▶ [Try it]: Beneath this task are records; state how many of their lines hold the word "Given", and nothing else.

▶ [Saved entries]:
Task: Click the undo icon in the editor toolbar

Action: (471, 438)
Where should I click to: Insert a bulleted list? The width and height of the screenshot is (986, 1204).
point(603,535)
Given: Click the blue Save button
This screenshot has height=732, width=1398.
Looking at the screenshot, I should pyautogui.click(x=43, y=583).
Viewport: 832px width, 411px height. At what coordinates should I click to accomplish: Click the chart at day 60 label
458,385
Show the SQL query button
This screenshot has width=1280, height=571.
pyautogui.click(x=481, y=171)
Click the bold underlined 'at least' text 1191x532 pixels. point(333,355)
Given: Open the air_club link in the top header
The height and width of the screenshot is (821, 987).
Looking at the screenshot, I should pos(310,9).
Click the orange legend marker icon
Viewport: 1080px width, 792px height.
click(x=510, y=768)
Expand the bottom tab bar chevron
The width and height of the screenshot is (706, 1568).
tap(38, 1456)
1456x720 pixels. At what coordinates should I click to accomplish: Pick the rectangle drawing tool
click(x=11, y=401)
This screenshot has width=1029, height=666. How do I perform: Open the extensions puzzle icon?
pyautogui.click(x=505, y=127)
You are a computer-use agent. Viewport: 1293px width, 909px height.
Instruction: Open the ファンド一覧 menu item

▶ [Solution to this exercise]: 2